● **Direction A**
The home-buying advice piece below calls some homes "well-priced." List each thing it says about those homes or their sellers.

As
Bob Dylan, said, “The times, they are changin’.” Not too long ago, advice on
this topic wouldn’t have been necessary. Since the beginning of this year,
however, one of the biggest challenges buyers have faced is wrapping their
heads around the fact that they don’t call the shots anymore. Inventory is way
down across the board, and for the first time in a long time there are more
buyers than sellers. So landing a great deal takes a bit more effort than it
has in recent years.
As
a buyer, there are certain things you seek in a home. Your needs are unique,
but the general characteristics that make a home appealing within a particular
area or price range are almost universal amongst buyers. That means you’ve got
competition. More and more, well-priced listings are attracting multiple offers
within days after hitting the market, and they’re selling for sometimes far in
excess of the seller’s asking price. Even without multiple offers on the table,
sellers of well-priced listings know if any given offer isn’t all that
attractive, they can simply wait for the next one which should be arriving
shortly. The seller has their pick of buyers, and it’s up to you to convince
them you’re the one!
What
sellers are looking for is NOT just the highest possible price, though –
they’re looking for the best possible price with the highest likelihood of
closing. So what can you do to make your offer more attractive than others?

● **Provided information**

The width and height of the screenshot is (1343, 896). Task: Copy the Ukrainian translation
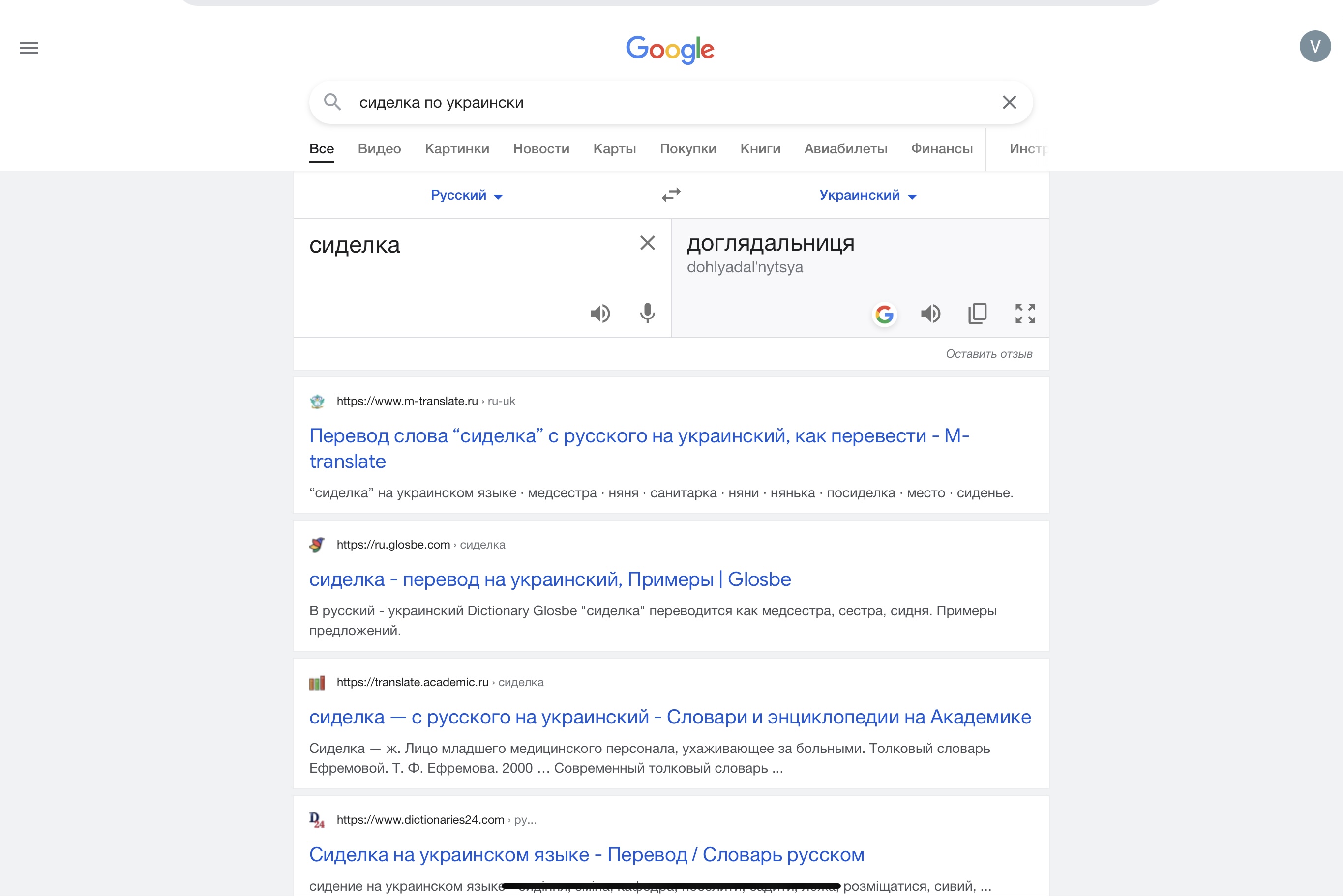(x=978, y=313)
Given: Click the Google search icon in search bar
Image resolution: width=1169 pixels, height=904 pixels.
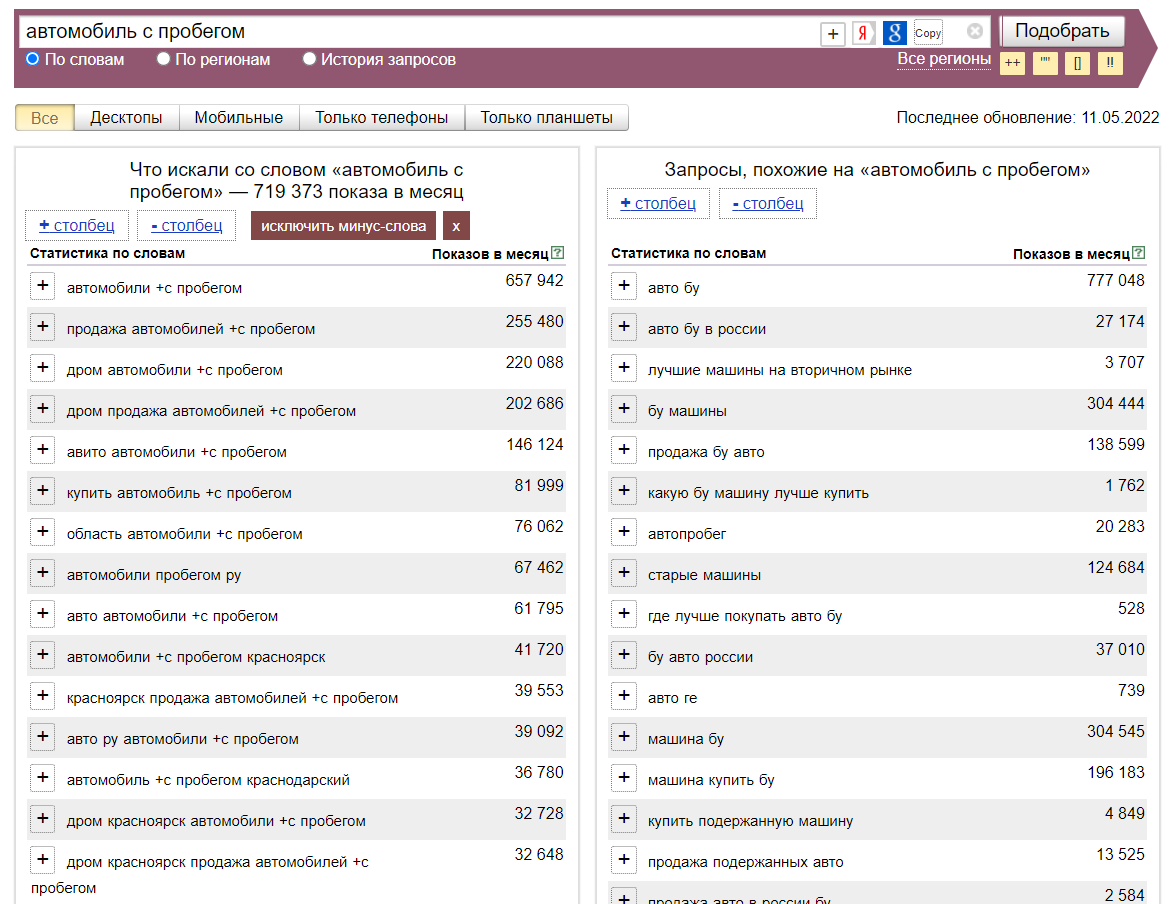Looking at the screenshot, I should (895, 33).
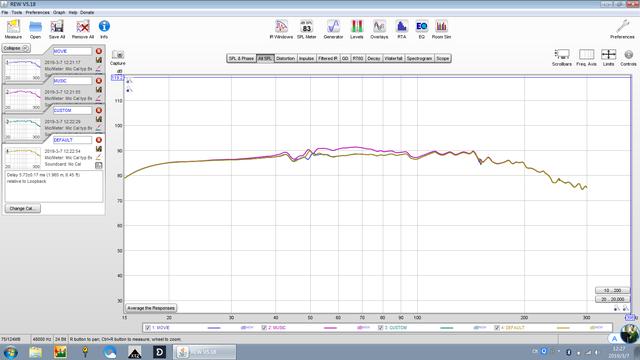Screen dimensions: 640x360
Task: Uncheck the MOVIE trace checkbox
Action: [148, 328]
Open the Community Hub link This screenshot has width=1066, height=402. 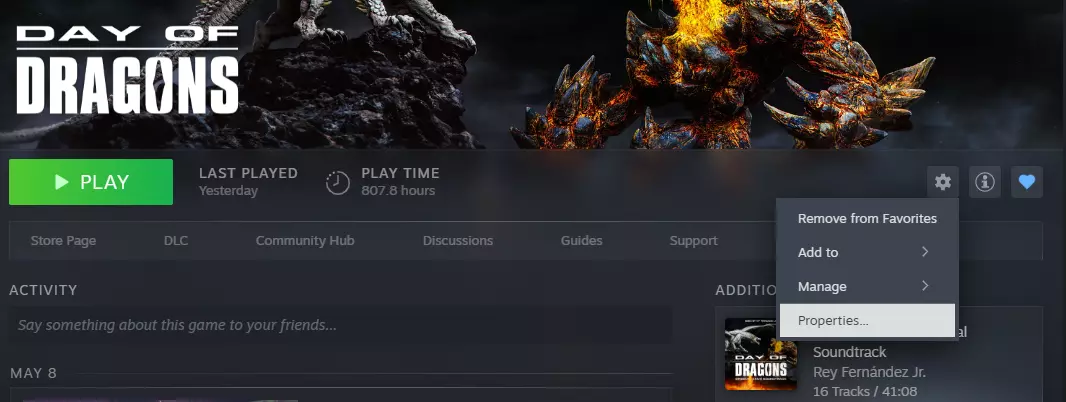305,240
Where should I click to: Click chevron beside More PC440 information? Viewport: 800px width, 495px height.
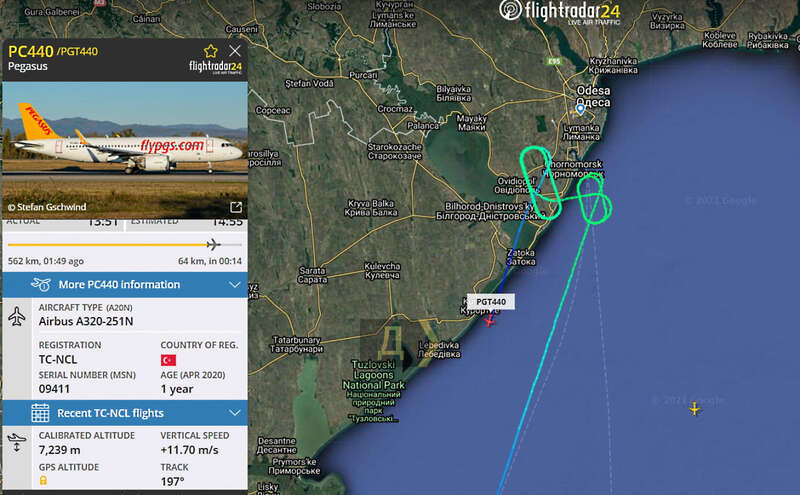click(235, 285)
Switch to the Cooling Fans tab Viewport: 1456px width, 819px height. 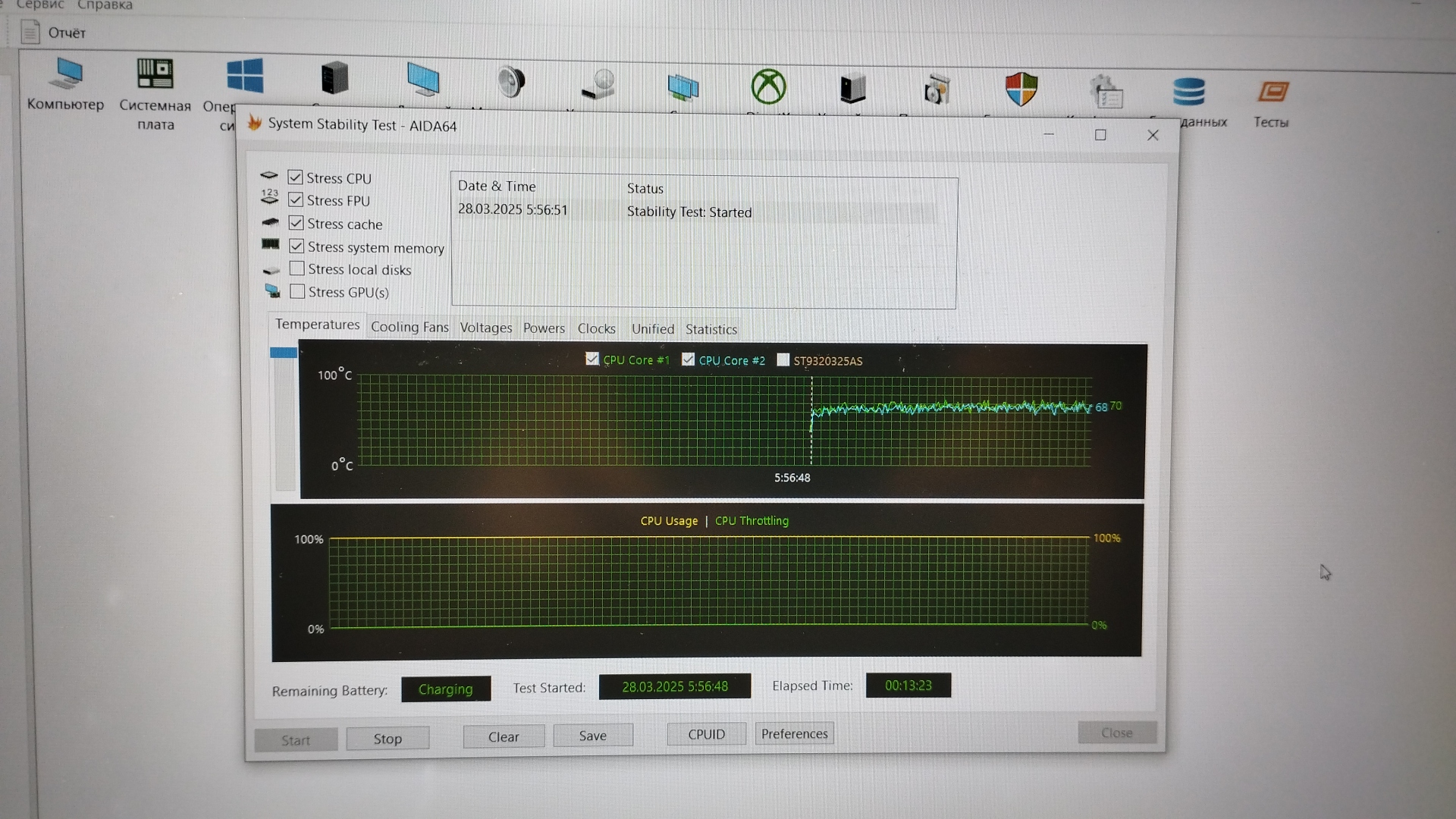pos(410,327)
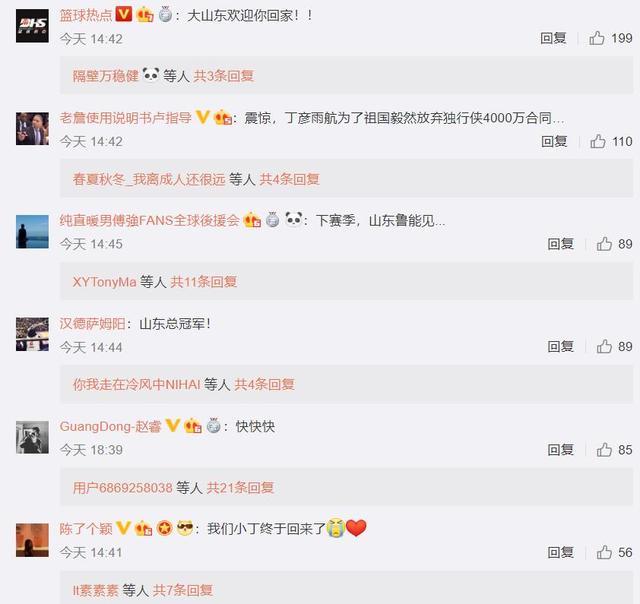
Task: Expand the 共3条回复 replies under 篮球热点
Action: click(x=224, y=76)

● **Direction B**
Gather every line of the listing that contains the word "Task".

● **Exercise solution A**
- They are attracting multiple offers within days of hitting the market.
- They sometimes sell for far more than the seller's asking price.
- If an offer isn't very attractive, their sellers know they can wait for the next one, which should arrive shortly.

● **Exercise solution B**
The width and height of the screenshot is (1343, 896). Task: Copy the Ukrainian translation
Task: Uncheck the MOVIE trace checkbox
Task: Expand the 共3条回复 replies under 篮球热点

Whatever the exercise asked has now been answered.